**EXCERPTED PASSAGE**
-*-

# Chicago to Fort Worth on the Texas Eagle



## Shanghai (Oct 25, 2010)

*Trip Report: Chicago to Fort Worth; October 24, 2010*

After the 25 hour trip from New York to Chicago on the Lake Shore Limited yesterday and a good night sleep at the Palmer House Hotel, I was ready for the trip to Fort Worth aboard the Texas Eagle. I had breakfast with my nephew and his family, including my grandnephew who was five months of age.

I spent a few hours in the Metropolitan Lounge prior to departure. It was very crowded and several people were standing as all seats were taken. The announcement to board the Texas Eagle came promptly at 1:00pm and within five minutes we were walking to the train. There were two private cars on the rear of the train. They were St. James and Charter Club. The Charter Club was a dome car. Both had been restored and appeared to be in excellent condition. I did see some rich wood paneling in the St. James car through the window as I was passing by the car.

-*-

**MATERIAL PROVIDED**
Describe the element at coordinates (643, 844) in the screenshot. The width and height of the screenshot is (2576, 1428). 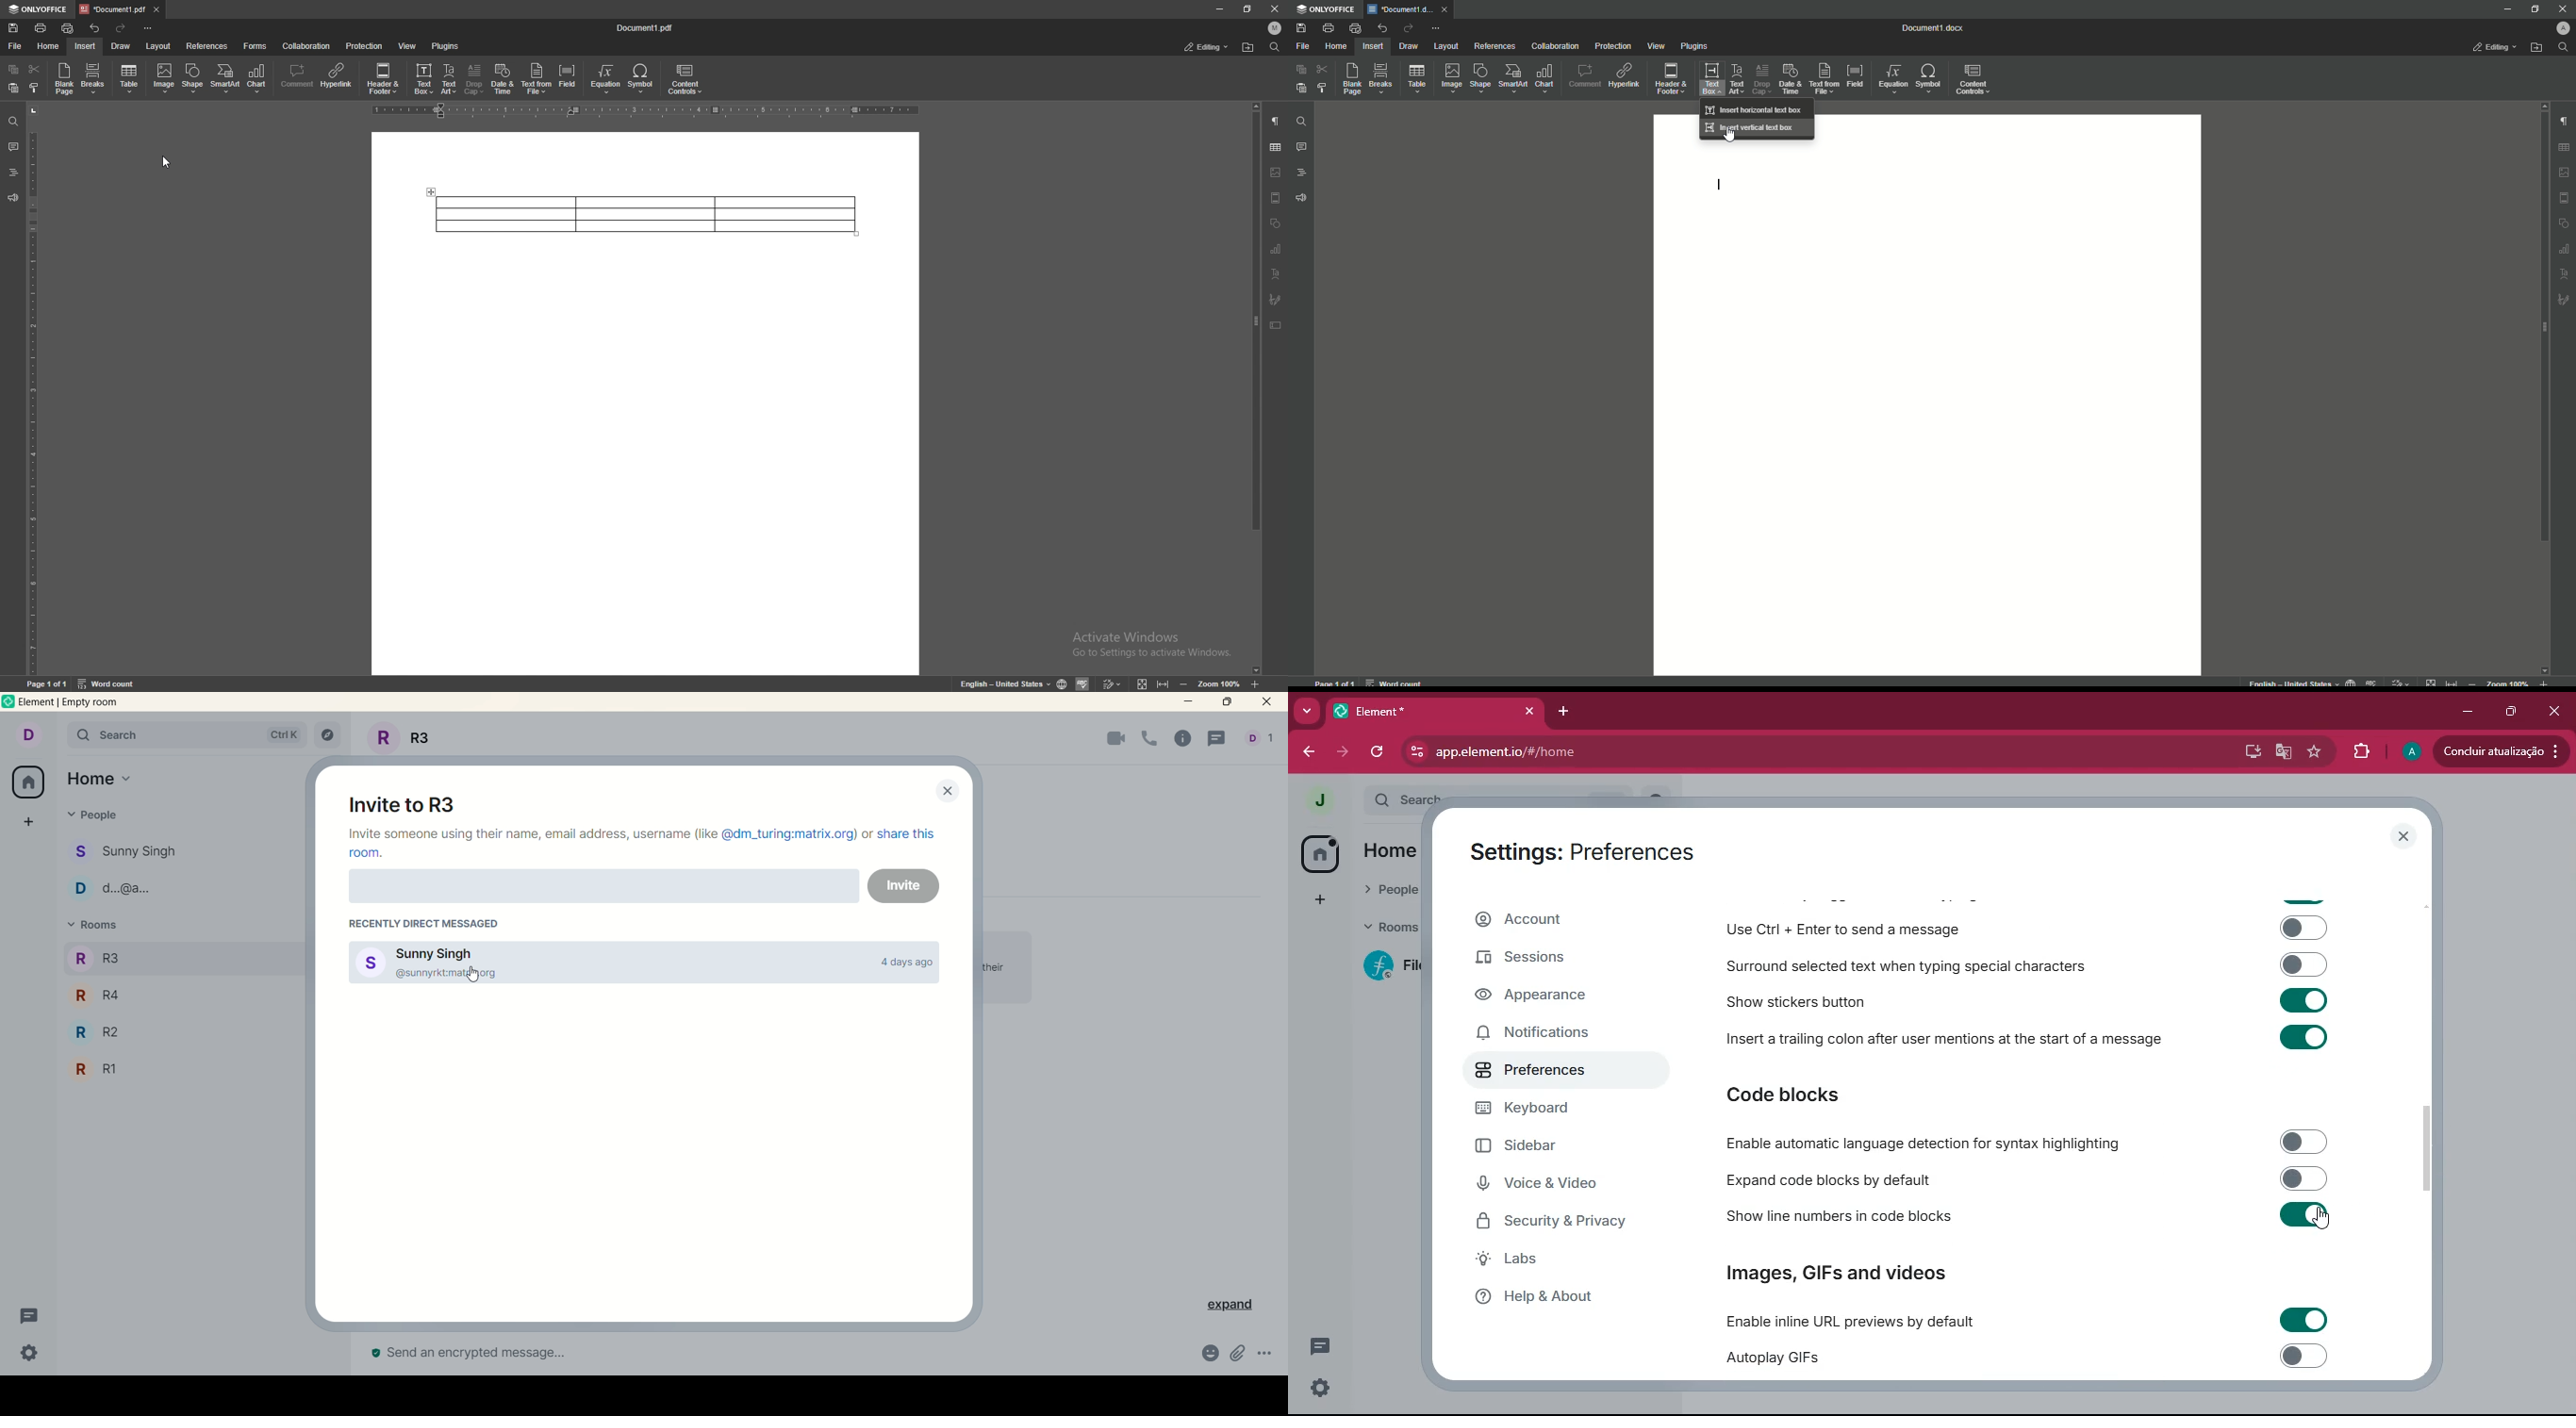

-*-

**EXERCISE 1**
Transcribe the part of the Texas Eagle trip report that runs from "# Chicago to" to "months of age.".
**EXERCISE 2**
In the Texas Eagle trip report, rewrite the paragraph beginning "I spent a few hours in the Metropolitan Lounge" as a bulleted list that keeps its main facts.

**TASK RESPONSE 1**
# Chicago to Fort Worth on the Texas Eagle



## Shanghai (Oct 25, 2010)

*Trip Report: Chicago to Fort Worth; October 24, 2010*

After the 25 hour trip from New York to Chicago on the Lake Shore Limited yesterday and a good night sleep at the Palmer House Hotel, I was ready for the trip to Fort Worth aboard the Texas Eagle. I had breakfast with my nephew and his family, including my grandnephew who was five months of age.

**TASK RESPONSE 2**
- Spent a few hours before departure in the Metropolitan Lounge, which was so crowded that all seats were taken and several people stood.
- The boarding announcement for the Texas Eagle came promptly at 1:00pm, and passengers were walking to the train within five minutes.
- Two private cars, St. James and Charter Club, were at the rear of the train.
- The Charter Club was a dome car.
- Both cars had been restored and looked to be in excellent condition.
- Rich wood paneling was visible through the window of the St. James car.